Sequencing a buy-out

A buy-out runs more smoothly when the steps happen in a sensible order. A workable sequence is:

  • Notice and valuation. The retiring partner gives notice under the agreement, and the share is valued on the agreed basis.
  • Confirm the leaver's tax position. Check the Business Asset Disposal Relief conditions and the likely capital gains, and consider the disposal-date sensitivity around the 6 April 2026 rate step.
  • Arrange the funding. The continuing partners secure the loan or confirm the reserves and instalment plan, with the interest deductibility checked.
  • Deal with the NHS contract and premises. Notify the commissioner where needed, run the SDLT calculation if the firm owns its premises, and confirm the pension position with NHSBSA.
  • Complete and settle the accounts. Sign the exit deed, pay or stage the consideration, and reconcile the leaver's capital and current accounts.

Where the partnership agreement already sets out the valuation method and exit terms, most of this is mechanical. Where it does not, each step becomes a negotiation, which is slower and more fraught. The lesson, as ever with partnerships, is that the work done at the agreement stage pays off most when a partner actually leaves.

A worked illustration

Take a three-partner practice where one partner retires and the other two buy out the leaver's third. The continuing partners fund the buy-out with a deposit and a bank loan, with the balance paid in instalments over a few years.

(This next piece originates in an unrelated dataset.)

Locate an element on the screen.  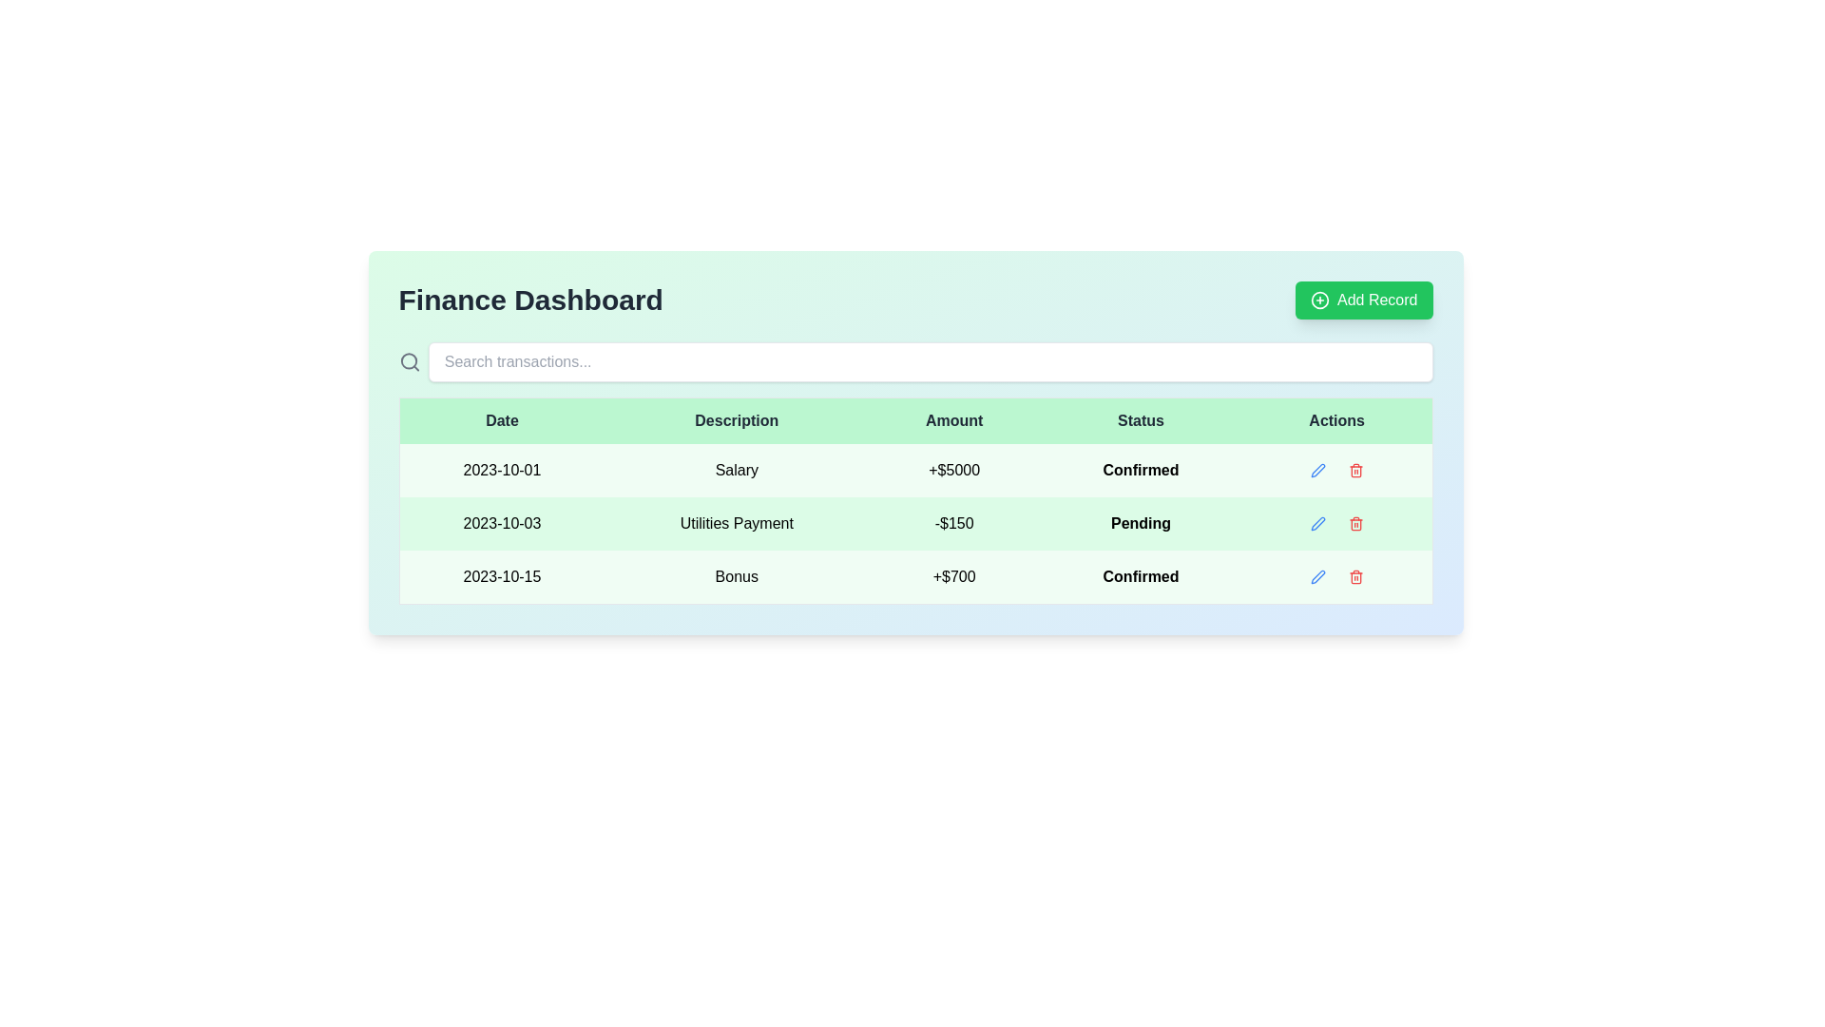
the second row of the data table in the financial dashboard is located at coordinates (916, 524).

The retiring partner has a capital gains disposal of their goodwill slice under Statement of Practice D12, with the goodwill payment as proceeds. If they meet the conditions, Business Asset Disposal Relief applies at 14% if the disposal is on or before 5 April 2026 or 18% from 6 April 2026, so completing before the step-up could save two points on the qualifying gain. Their capital and current accounts are settled separately, with the current account broadly a repayment of their own undrawn profit rather than a fresh gain. The continuing partners acquire the goodwill into their base cost, deduct the interest on the buy-out loan but not the principal, and run the sum of the lower proportions calculation for SDLT if the partnership owns the freehold. As with every partnership change, the figures depend on the accounts and each partner's history, so the deal is modelled rather than estimated.

Planning ahead and getting advice

The smoothest buy-outs are the ones planned long before they happen. A partnership agreement that sets out the valuation method and the exit terms, a funding plan that anticipates a foreseeable retirement, and early checks with the commissioner and NHSBSA, together turn what can be a fraught and expensive process into a manageable one. Our guide to the incoming side of the same transaction, financing a partnership buy-in, completes the picture, because most buy-outs are paired with a buy-in as the practice renews its ownership.

Before completing, a specialist dental accountant should value the share and model the retiring partner's capital gains and Business Asset Disposal Relief position alongside the continuing partners' funding, and a solicitor should handle the exit deed, the partnership agreement and any property and SDLT steps. A partner buy-out brings together too many taxes and the NHS contract to be handled on a rule of thumb, and the figures are specific to the partners involved.